MP também regulariza os casos de duprol finaciamento
Mariá do Espírito Santo Pereira: Caixa Econômica ignora Medida Provisória que regulariza a situação dos mutuários com duplo financiamento
A medida provisória nº 1.981 regulariza também os duplos financiamentos quando o mutuário financia dois imóveis pelo SFH, o que era irregular até então.
Porém no caso da operadora de telemarketing Mariá do Espírito Santo Pereira, 44, a CEF ignorou a existência dessa MP. O marido de Mariá, Jorge Alberto Aparecido Pereira, morreu há quatro anos deixando dois imóveis financiados em seu nome.

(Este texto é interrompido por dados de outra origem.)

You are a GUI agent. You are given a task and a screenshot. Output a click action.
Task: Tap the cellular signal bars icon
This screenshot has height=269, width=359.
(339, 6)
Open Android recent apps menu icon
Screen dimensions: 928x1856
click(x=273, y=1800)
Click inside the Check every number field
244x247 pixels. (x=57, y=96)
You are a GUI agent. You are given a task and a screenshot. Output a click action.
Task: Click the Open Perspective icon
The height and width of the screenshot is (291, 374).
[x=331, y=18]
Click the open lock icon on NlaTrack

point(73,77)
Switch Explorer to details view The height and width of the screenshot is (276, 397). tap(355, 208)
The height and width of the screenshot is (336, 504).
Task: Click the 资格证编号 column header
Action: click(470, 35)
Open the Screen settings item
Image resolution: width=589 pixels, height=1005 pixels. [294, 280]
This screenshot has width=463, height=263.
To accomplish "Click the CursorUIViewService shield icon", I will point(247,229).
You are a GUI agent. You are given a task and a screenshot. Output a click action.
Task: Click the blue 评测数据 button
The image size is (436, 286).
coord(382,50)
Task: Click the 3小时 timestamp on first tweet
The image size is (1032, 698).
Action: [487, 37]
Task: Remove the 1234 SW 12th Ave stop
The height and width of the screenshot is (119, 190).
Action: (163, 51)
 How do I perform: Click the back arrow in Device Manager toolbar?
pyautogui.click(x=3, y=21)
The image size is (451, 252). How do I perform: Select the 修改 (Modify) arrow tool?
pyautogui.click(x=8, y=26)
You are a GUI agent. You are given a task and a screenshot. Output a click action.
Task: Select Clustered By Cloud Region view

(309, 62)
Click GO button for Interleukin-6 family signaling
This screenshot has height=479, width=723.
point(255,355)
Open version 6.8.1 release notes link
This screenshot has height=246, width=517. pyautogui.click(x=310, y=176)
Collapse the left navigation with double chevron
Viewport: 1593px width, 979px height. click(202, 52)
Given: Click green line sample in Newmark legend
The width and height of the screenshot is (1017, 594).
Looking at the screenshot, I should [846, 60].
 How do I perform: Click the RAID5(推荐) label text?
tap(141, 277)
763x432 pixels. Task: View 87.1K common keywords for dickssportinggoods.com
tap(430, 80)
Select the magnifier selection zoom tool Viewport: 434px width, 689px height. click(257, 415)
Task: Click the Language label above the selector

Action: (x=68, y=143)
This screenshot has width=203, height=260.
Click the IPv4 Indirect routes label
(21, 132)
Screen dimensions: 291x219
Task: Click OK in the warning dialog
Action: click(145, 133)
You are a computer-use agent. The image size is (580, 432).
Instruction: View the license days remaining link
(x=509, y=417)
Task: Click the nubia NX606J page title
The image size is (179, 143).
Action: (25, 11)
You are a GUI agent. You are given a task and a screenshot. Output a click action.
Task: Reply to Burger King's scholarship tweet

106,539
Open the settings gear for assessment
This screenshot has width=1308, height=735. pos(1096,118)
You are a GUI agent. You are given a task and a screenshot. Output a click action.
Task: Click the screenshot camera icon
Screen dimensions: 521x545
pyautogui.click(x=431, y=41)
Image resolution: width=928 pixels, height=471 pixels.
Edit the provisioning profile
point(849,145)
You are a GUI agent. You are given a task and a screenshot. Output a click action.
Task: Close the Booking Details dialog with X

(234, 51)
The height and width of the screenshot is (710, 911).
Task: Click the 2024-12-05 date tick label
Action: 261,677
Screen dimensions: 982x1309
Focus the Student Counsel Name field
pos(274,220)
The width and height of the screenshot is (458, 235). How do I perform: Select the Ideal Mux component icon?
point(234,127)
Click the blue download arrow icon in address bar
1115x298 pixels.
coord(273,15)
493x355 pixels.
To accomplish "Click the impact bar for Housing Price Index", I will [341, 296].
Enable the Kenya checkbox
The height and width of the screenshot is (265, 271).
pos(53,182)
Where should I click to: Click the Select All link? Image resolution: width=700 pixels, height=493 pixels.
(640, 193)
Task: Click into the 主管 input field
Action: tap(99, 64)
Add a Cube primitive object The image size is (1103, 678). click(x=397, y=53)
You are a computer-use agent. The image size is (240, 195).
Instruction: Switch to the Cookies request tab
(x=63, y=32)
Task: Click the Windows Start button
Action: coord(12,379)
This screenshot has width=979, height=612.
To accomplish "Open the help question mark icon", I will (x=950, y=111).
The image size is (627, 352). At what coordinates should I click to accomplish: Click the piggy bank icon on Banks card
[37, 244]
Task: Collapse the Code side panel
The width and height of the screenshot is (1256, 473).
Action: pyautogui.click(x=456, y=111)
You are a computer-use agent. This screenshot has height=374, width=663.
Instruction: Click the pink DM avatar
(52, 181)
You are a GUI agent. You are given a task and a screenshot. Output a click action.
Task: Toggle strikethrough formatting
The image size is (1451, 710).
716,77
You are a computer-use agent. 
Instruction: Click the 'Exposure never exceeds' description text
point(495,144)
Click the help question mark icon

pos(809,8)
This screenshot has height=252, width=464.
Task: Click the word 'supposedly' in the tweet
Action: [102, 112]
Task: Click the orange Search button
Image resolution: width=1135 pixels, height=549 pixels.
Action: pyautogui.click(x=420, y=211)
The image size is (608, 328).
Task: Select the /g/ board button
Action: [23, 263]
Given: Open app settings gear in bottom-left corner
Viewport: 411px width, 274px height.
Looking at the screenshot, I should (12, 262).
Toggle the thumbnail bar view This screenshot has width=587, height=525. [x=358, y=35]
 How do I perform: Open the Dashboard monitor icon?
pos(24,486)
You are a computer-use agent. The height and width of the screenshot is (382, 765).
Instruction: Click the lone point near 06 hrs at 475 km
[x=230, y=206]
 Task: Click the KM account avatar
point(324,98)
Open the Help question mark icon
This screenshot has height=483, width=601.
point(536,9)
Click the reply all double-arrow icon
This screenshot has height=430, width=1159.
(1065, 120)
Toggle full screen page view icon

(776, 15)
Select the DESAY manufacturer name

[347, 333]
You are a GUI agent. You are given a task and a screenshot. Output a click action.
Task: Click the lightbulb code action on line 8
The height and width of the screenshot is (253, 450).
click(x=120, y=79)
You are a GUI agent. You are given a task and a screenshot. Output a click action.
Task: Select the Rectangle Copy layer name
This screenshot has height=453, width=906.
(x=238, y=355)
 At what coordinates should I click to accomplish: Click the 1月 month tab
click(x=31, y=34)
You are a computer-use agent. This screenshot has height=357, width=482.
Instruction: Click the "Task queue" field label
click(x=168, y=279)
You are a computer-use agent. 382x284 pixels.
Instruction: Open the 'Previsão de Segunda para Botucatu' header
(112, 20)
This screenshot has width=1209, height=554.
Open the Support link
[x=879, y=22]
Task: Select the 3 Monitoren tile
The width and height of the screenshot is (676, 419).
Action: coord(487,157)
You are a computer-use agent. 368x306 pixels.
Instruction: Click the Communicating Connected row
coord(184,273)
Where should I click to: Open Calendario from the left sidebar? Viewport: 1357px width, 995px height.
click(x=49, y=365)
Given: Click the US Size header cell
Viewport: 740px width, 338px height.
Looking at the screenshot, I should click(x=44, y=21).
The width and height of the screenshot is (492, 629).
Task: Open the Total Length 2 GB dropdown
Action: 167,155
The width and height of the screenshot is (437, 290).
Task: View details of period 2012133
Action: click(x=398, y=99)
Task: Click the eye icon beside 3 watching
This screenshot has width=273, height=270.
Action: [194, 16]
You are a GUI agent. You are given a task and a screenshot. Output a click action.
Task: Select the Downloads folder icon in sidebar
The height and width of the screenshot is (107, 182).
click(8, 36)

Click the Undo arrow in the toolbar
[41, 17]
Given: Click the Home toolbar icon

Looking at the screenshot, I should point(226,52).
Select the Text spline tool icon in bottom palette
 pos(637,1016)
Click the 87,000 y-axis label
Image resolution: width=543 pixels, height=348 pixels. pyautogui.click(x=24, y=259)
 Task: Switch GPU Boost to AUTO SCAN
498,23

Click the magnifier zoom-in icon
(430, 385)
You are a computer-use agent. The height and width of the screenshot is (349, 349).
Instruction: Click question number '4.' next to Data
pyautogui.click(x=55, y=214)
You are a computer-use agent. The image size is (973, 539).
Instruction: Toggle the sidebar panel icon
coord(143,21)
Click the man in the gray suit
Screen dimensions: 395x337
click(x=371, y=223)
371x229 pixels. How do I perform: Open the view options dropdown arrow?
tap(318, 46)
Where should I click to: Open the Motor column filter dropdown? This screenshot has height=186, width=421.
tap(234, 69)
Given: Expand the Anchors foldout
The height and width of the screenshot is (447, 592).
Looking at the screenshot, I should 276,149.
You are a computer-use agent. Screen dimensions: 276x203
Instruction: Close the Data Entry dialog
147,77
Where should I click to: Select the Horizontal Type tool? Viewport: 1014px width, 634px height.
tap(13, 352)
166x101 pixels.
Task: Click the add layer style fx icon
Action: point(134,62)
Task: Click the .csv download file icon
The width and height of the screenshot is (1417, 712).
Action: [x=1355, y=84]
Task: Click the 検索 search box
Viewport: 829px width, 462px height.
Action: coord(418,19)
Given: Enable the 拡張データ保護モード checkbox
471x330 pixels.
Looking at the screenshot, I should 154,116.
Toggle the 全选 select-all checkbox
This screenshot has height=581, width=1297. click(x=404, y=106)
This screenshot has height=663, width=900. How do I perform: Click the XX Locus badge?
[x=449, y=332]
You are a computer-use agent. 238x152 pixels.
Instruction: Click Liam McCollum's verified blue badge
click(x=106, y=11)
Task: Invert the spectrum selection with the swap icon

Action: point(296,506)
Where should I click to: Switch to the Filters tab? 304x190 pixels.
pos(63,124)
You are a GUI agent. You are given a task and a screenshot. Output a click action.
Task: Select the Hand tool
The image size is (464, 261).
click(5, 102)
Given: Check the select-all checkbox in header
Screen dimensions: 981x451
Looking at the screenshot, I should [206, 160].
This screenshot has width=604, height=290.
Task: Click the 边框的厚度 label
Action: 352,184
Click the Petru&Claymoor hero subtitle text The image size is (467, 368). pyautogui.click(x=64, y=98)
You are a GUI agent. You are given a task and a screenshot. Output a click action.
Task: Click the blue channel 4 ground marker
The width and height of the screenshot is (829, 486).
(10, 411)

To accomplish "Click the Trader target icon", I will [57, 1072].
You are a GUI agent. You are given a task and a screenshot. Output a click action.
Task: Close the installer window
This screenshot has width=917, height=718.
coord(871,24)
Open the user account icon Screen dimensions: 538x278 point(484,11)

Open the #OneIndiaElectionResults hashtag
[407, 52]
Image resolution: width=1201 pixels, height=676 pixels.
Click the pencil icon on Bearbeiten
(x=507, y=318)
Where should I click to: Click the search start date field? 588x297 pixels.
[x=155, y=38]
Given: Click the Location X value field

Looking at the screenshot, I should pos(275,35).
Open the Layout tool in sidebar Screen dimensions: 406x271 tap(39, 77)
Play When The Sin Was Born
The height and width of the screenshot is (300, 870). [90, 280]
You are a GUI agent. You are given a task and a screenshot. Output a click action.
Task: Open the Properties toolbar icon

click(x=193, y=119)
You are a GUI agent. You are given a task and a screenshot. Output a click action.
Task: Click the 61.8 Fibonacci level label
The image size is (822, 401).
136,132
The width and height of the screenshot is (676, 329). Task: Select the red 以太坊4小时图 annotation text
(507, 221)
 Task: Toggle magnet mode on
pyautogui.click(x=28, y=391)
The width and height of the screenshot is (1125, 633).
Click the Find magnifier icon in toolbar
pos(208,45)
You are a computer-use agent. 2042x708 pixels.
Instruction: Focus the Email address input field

Um é da casa onde ela mora, na Vila Sílvia (zona leste de São Paulo), e o outro, de um apartamento da Cohab (Companhia Metropolitana de Habitação de São Paulo), do Jardim Bonifácio (zona leste), onde morava a sogra de Mariá que também morreu.
O artigo 4º da MP 1.981 indica como proceder: O Fundo de Compensação de Variações Salariais quitará somente um saldo devedor remanescente por mutuário ao final de contrato, exceto os relativos aos firmados até 5 de dezembro de 1990 (...).
Os contratos de Pereira foram assinados em 80 e 81. Logo, ambos teriam de ser quitados em nome da mulher. Mas a CEF só quitou um -o da ex-sogra.
A Agência Folha acompanhou a operadora de telemarketing em uma das visitas à agência da CEF na Penha (zona leste), onde foram feitos os financiamentos. Foi informada que o problema era da seguradora (a Sasse Seguros, da CEF). A resposta da diretoria paulista da Caixa foi a mesma.
Então por que eles não o impediram de assinar dois contratos? Por que aceitaram o pagamento por 18 anos?, questiona Mariá. A CEF responde dizendo que os contratos previam os riscos.
Segundo Marcelo Donizetti, diretor da ANM, ela teria os dois imóveis quitados caso entrasse com uma ação na Justiça contra o banco e a seguradora.